**TEXT TO READ:**

Filings out of the Chicago district office were back up in FY 2017 after an uncharacteristic decline to just 7 total filings in 2016. This year, Chicago hit 21 filings, an enormous increase from last year. This is closer to the total number of Chicago filings in FY 2015 and 2014 (26 in each year). The Los Angeles district office also increased its filings, hitting a high of 22, a substantial jump compared to previous years and the most of any district office in FY 2017. On the other end of the spectrum, the Phoenix district office has seen a notable drop, with only 7 filings compared to 17 in FY 2016.

New SEP, Same Focus

Every year we analyze what the EEOC says about its substantive focus as a way to understand what conduct it is targeting. This year, Title VII takes center stage. Although Title VII has consistently been the largest category of filings, last year showed a dip in the percentage of filings alleging Title VII violations, at only 41%. Nonetheless, this year Title VII has regained its previous proportion, accounting for 53% of all filings. This is on par with FY 2015 and 2014, showing once again that FY 2016 seems to have been an outlier.

Although the 2017-2021 SEP outlined the same general enforcement priorities as the previous version of the SEP (covering FY 2012 to 2016), the new SEP added “backlash discrimination” towards individuals of Muslin/Sikh/Arab/Middle Eastern/South Asian communities as an additional focus. One would expect this focus might increase the number of Title VII claims alleging either religious, racial, or national origin discrimination. However, those filings stayed relatively even, and were even a bit down from previous years. Religious, national origin, and race discrimination claims made up 42% of all Title VII claims, compared to 50% in 2016 and 46% in 2015.

Uncertainty For Equal Pay Claims

With a new administration came a new Acting Chair for the EEOC. President Trump appointed Victoria Lipnic as Acting Chair on January 25, 2017. Employers expected the EEOC’s new leader to steer the EEOC’s agenda in a different direction. Some believed Lipnic was foreshadowing future trends when she made it clear at her first public appearance – hosted by none other than Seyfarth Shaw – that she is “very interested in equal pay issues.” (See here.) And indeed, we have seen a slight uptick in the number of EPA claims filed in FY 2017. In FY 2017, The EEOC filed 11 EPA claims, compared to 6 in 2016, 5 in 2015, and 2 in 2014.

However, on June 28, 2017, President Trump tapped Janet Dhillon as Chair of the EEOC. Dhillon would come to the EEOC with extensive experience in a big law firm and as the lead lawyer at three large corporations, US Airways, J.C. Penney, and Burlington Stores Inc. Although it is too early to know how she could change the direction of the agency if confirmed, it is entirely possible that she could back away from previous goals to pursue equal pay claims more aggressively.

The Trump Administration has also made other moves that may indicate a change in direction with respect to equal pay initiatives. On February 1, 2016, the EEOC proposed changes to the EEO-1 report that would require all employers with more than 100 employees to submit more detailed compensation data to the EEOC, including information regarding total compensation and total hours worked by race, ethnicity, and gender. This was a change from the previous EEO-1 report, which only required employers to report on employee gender and ethnicity in relation to job titles. However, on August 29, 2017, the new EEO-1 reporting requirements were indefinitely suspended. We will have to wait and see whether the slight uptick in EPA claims in FY 2017 was a one-year anomaly.

**MATERIAL PROVIDED:**

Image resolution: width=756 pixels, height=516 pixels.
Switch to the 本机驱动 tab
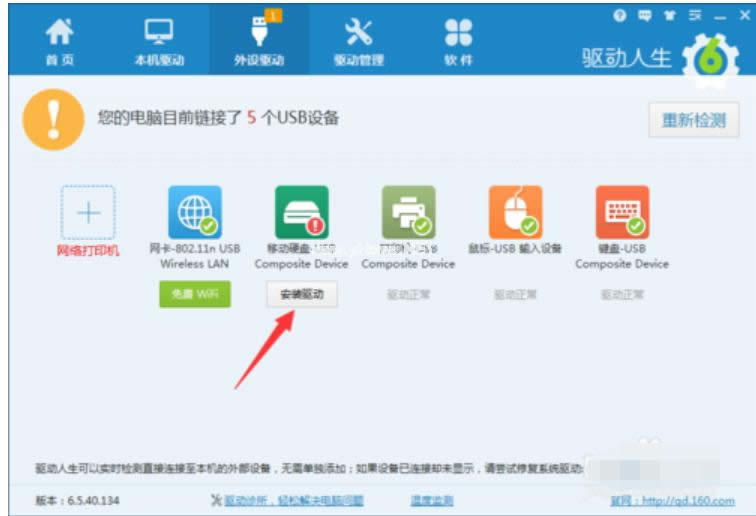click(x=159, y=42)
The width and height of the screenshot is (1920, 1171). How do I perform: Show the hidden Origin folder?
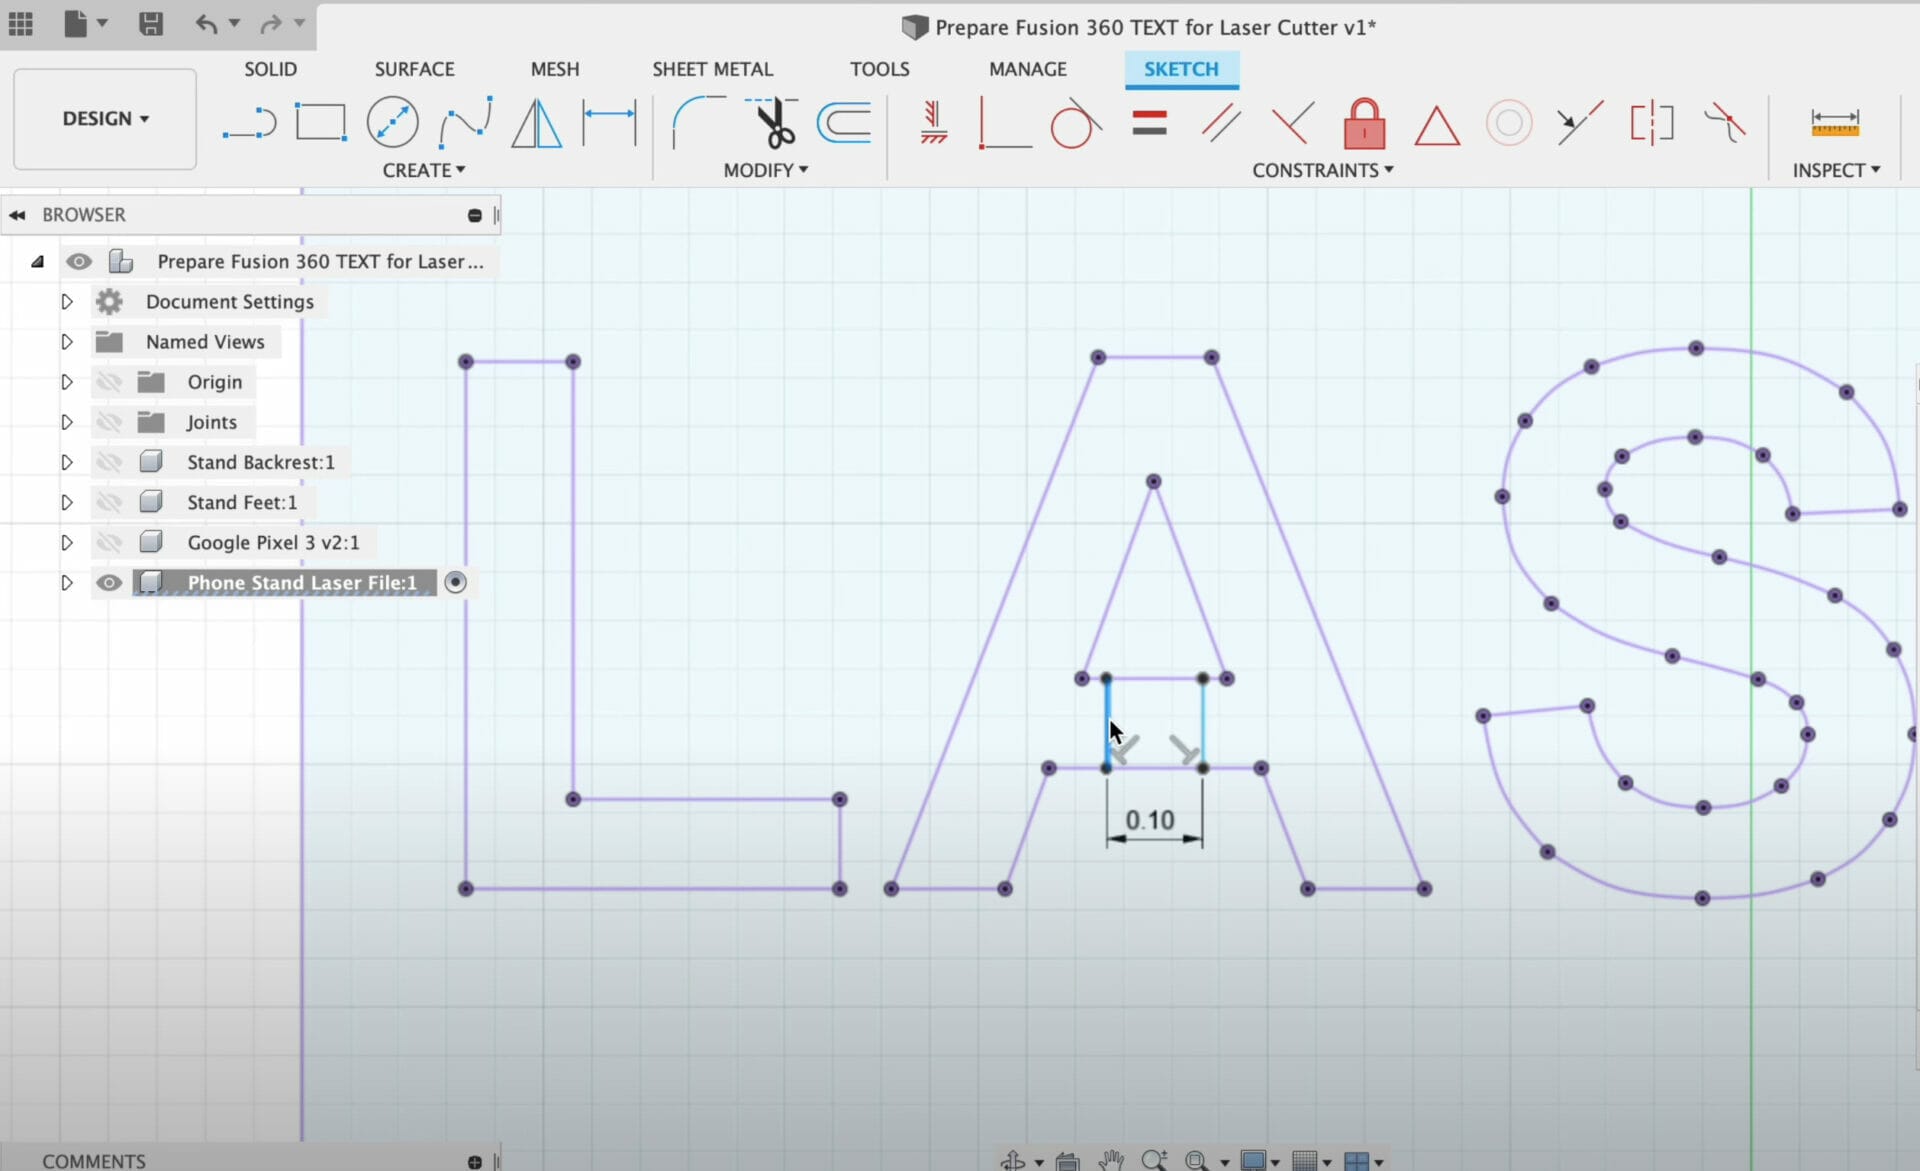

**REQUIRED ACTIONS:**
1) According to the passage on EEOC filings, on what date were the new EEO-1 reporting requirements indefinitely suspended?
2) Reproduce the passage on EEOC filings word for word, starting with "Every year we" and going on through "been an outlier.".
3) Write the next part of the passage on EEOC filings, picking up after its final sentence.

**REPLIES:**
1) August 29, 2017.

2)
Every year we analyze what the EEOC says about its substantive focus as a way to understand what conduct it is targeting. This year, Title VII takes center stage. Although Title VII has consistently been the largest category of filings, last year showed a dip in the percentage of filings alleging Title VII violations, at only 41%. Nonetheless, this year Title VII has regained its previous proportion, accounting for 53% of all filings. This is on par with FY 2015 and 2014, showing once again that FY 2016 seems to have been an outlier.

3)
Implications For Employers

The changes brought by the Trump Administration are still in the process of working themselves down into the rank and file of many federal agencies. The EEOC is no exception. Despite all of the unrest and uncertainty about where the EEOC may be headed, the FY 2017 filing trends largely show a return to previous years, albeit with a slight uptick in EPA claims. Certainly, changes in top personnel will have an impact on how the EEOC pursues its enforcement agenda. Exactly what that impact will be remains to be seen.

Loyal readers know that this post is merely a prelude to our full analysis of trends and developments affecting EEOC litigation, which will be published at the end of the calendar year. Stay tuned for our continued analysis of FY 2017 EEOC filings, and our thoughts about what employers should keep an eye on as we enter FY 2018. We look forward to keeping you in the loop all year long!

Readers can also find this post on our EEOC Countdown blog here.

By Gerald L. Maatman, Jr. and Alex W. Karasik

Seyfarth Synopsis:  In the latest chapter of the ongoing legal battle between the EEOC and delivery company CRST Van Expedited regarding the agency’s sexual harassment claims, a federal district court ordered the EEOC to pay $1.9 million in attorneys’ fees to the company for pursuing claims that it knew or should have known were frivolous.

Employers should have this ruling handy when challenging whether the EEOC fulfilled its pre-suit obligations under Title VII. It is undoubtedly a signal ruling relative to the agency’s missteps in “suing now and aiming later…”


In a long and winding legal journey that made a pit stop at the U.S. Supreme Court, the EEOC v. v. CRST Van Expedited, Inc., No. 07-CV-95, 2017 LEXIS 155134 (N.D. Iowa Sept. 22, 2017),  litigation involves the largest fee sanction award ever levied against the EEOC – nearly $4.7 million. In August 2013, after the U.S. District Court for the Northern District of Iowa imposed the nearly $4.7 million award, the EEOC appealed, and the Eighth Circuit reversed and remanded several fee issues for further proceedings.  Id. at *2.  Following CRST’s appeal, the U.S. Supreme Court reversed and remanded the Eighth Circuit’s ruling.  On remand, the Eighth Circuit vacated its prior judgment and remanded back to the District Court.  Thereafter, CRST moved for a supplemental fee award in the amount of approximately $975,000, consisting of attorneys’ fees for work performed in the case following the District Court’s August 1, 2013 Order.  Judge Linda R. Reade of the U.S. District Court for the Northern District of Iowa ordered the EEOC to pay approximately $1.9 million in attorneys’ fees, out-of-pocket expenses and taxable costs to CRST, but denied CRST’s motion for a supplemental fee award.

For employers embroiled in EEOC litigation, the $1.9 million fee award is an exceedingly important example of a court holding the Commission accountable when it fails to satisfy its pre-suit investigation duties under Title VII.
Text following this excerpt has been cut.